Camera feeds can include still or video images. In a sense, a video consists of a succession of still images. Therefore, although the discussion below focuses primarily on video feeds, that discussion can be readily extended to include cases that involve one or more still images.

[0020] The map can be a two-dimensional (2D) or three-dimensional (3D) map referred to herein as a "virtual globe" or "virtual world map" or, most generally, as a "virtual map." A virtual globe map may include man-made features, such as roads and buildings, as well as natural features. An example of

a virtual globe map is Virtual Earth 3D™ by Microsoft®. In general, a virtual globe map is a 3D software model or representation of the Earth. That is, the 3D model possesses 3D data about the natural terrain and any man-made features. A virtual globe map may incorporate a digital elevation map (DEM). Virtual maps can also be produced for smaller scale structures such as rooms and building interiors.

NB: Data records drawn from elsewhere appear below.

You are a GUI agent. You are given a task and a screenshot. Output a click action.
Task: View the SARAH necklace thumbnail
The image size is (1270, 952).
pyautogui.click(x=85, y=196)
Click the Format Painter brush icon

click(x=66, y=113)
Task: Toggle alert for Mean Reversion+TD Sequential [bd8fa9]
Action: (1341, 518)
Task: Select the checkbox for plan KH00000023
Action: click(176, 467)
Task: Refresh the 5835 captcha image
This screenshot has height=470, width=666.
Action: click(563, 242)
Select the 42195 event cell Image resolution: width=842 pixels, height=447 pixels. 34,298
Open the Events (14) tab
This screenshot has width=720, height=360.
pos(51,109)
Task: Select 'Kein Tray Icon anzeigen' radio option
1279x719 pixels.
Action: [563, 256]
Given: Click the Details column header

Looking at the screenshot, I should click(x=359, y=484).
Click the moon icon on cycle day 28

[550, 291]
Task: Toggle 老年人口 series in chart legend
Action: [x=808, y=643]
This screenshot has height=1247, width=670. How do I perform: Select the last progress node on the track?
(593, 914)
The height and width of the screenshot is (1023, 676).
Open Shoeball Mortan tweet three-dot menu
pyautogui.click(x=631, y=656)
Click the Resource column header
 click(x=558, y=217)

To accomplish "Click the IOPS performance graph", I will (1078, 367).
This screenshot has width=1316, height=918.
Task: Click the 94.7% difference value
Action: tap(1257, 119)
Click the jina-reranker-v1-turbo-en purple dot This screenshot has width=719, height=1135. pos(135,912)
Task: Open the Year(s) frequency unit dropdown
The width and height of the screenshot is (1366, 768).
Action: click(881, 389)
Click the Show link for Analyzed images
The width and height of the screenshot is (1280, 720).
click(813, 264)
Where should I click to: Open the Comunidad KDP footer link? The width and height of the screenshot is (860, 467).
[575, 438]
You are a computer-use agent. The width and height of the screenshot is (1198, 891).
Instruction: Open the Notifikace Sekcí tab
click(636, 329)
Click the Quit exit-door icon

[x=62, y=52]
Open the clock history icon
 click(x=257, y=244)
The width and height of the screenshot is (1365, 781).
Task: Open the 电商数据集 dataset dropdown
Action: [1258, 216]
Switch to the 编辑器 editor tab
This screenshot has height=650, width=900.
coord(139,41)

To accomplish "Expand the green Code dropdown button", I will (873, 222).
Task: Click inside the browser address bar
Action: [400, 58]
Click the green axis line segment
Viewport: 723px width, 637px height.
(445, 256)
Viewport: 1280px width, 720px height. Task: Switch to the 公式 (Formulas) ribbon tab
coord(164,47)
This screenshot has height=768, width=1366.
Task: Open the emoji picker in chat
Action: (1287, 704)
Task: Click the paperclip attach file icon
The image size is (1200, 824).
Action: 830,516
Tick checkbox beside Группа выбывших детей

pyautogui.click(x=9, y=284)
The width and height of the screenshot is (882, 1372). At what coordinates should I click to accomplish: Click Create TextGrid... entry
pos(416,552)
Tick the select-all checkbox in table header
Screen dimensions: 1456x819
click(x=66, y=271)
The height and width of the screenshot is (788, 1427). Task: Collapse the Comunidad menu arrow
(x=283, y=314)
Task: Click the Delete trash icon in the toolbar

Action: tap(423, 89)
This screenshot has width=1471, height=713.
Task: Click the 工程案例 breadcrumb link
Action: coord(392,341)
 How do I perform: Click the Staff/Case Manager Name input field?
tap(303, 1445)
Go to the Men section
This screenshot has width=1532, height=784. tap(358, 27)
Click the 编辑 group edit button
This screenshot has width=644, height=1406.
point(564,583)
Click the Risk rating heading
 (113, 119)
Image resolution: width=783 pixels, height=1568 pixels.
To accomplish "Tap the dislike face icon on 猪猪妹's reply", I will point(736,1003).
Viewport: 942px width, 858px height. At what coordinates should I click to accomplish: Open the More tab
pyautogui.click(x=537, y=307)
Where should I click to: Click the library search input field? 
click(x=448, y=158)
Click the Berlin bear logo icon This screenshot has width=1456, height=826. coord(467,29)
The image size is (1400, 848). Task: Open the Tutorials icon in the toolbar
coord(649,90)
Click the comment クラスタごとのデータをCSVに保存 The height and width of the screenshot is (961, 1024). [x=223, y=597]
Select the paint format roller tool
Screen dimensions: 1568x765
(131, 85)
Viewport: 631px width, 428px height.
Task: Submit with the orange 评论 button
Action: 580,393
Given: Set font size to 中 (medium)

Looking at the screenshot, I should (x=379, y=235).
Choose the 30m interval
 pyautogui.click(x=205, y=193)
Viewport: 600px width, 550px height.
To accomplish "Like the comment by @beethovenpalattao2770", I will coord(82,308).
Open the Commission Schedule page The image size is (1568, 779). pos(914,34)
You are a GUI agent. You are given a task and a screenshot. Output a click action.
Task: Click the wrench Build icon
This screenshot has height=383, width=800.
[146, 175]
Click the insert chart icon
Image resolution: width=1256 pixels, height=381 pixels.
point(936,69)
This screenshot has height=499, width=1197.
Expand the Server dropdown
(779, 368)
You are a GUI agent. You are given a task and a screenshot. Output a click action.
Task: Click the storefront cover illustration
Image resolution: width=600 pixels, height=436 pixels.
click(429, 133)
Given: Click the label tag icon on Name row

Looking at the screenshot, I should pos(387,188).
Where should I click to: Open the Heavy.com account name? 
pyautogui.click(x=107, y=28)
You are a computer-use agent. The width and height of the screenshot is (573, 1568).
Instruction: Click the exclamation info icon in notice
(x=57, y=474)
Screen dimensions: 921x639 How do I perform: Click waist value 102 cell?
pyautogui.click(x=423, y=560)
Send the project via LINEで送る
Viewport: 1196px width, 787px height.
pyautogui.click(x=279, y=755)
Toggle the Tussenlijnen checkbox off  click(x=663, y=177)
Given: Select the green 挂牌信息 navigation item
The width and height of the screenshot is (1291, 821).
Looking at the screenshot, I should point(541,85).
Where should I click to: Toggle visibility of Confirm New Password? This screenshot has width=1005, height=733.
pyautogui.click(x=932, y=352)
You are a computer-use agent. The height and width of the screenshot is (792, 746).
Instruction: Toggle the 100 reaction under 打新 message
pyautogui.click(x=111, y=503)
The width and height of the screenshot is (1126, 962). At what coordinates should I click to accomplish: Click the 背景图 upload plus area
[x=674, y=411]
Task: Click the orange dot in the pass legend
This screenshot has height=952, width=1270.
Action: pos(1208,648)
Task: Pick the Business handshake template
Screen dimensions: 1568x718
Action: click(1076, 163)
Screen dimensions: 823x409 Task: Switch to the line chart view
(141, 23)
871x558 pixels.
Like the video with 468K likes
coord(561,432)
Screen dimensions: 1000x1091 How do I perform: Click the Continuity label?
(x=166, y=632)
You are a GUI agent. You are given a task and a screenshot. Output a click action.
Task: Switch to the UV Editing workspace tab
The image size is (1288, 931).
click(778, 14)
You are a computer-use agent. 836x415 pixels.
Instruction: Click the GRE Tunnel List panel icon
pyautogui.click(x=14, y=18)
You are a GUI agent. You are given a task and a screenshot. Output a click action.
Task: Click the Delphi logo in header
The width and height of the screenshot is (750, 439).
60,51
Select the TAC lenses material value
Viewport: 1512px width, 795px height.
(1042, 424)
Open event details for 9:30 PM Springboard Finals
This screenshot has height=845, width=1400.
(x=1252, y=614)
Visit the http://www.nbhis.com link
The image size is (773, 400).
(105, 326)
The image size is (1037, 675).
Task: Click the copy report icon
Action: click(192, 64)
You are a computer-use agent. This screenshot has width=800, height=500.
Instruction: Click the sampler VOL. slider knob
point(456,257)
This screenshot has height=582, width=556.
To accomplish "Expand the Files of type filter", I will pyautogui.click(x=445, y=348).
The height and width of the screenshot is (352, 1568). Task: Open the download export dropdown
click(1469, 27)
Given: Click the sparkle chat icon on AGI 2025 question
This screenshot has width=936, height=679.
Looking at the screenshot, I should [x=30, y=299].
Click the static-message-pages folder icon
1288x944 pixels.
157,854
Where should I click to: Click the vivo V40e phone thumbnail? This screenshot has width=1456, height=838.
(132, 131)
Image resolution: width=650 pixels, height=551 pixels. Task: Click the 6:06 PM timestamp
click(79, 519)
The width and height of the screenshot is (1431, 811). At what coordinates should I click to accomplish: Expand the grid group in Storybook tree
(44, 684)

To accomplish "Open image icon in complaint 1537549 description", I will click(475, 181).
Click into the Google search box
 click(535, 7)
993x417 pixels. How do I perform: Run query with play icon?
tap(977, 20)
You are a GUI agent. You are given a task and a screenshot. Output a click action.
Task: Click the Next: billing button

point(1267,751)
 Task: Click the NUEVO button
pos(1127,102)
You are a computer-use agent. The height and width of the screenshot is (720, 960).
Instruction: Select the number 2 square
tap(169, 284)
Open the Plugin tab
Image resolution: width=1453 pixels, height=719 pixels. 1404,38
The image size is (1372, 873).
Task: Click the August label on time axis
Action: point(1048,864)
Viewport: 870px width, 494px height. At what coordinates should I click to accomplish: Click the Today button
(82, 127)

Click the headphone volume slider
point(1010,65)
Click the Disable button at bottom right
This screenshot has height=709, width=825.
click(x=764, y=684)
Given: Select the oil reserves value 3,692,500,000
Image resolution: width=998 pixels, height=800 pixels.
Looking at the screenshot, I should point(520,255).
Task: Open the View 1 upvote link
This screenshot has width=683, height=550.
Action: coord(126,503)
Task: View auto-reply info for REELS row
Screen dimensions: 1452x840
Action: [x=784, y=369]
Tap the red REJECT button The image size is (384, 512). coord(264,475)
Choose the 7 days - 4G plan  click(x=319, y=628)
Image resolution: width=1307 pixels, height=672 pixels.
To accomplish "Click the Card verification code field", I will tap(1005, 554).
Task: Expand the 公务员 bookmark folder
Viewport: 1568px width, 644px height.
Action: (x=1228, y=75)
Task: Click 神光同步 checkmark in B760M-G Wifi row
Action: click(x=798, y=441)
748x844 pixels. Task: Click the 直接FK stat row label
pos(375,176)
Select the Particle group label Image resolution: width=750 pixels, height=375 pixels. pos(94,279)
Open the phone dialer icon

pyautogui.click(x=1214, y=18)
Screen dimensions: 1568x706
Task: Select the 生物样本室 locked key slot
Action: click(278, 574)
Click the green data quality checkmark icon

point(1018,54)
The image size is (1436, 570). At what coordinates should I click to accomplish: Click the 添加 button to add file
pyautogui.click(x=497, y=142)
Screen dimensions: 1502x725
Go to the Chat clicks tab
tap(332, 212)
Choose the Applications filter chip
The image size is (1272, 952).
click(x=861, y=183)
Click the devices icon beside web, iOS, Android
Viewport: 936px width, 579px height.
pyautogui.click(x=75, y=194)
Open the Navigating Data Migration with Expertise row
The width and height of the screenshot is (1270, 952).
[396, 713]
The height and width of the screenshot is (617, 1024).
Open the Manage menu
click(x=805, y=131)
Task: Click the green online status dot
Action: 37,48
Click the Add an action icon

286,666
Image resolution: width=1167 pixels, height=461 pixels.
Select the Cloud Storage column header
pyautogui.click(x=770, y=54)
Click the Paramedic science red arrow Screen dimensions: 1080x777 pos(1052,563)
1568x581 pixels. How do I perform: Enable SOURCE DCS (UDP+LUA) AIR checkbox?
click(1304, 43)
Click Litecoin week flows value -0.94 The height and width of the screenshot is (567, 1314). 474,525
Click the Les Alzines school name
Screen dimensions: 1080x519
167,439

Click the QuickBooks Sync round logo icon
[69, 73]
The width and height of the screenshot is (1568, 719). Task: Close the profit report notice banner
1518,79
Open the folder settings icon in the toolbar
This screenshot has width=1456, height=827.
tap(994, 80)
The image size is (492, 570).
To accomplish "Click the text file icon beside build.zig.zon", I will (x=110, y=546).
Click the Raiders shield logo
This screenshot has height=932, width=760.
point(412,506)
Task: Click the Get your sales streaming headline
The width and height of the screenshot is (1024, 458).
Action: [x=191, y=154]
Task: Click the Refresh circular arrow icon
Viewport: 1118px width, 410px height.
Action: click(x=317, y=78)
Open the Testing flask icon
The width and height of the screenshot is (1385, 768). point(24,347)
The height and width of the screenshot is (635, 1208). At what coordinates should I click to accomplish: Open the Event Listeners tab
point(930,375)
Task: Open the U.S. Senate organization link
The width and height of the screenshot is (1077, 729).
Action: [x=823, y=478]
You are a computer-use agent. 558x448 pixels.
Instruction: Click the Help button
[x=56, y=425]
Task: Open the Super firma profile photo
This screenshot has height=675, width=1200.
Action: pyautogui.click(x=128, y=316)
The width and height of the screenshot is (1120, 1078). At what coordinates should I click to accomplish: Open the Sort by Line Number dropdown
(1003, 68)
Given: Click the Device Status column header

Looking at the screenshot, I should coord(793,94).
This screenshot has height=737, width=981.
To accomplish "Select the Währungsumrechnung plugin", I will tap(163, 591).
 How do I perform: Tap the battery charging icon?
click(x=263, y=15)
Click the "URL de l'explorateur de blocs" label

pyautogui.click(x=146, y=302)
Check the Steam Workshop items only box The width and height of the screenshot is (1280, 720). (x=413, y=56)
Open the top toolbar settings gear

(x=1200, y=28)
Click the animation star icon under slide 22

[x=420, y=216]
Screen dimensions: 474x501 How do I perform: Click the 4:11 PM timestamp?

[0021] Although display screens are two-dimensional surfaces, a map rendered in 3D allows a viewer to change viewing angle and position with limited distortion. The discussion below focuses primarily on 3D maps. A 2D rendering is simply a special instance of a 3D rendering, and so the discussion can be readily extended to 2D maps.

[0022] The discussion below uses traffic camera feeds as a prime example - as will be described, traffic camera feeds can be integrated into a virtual map so that the movement of cars and the like are visualized against the backdrop of the virtual map. However, embodiments described herein are not so limited and may be used in applications other than monitoring traffic. For example, the discussion below can be readily extended to visualizing the movement of pedestrians along pavements or within buildings, or the movement of objects and people on the production floor of a factory.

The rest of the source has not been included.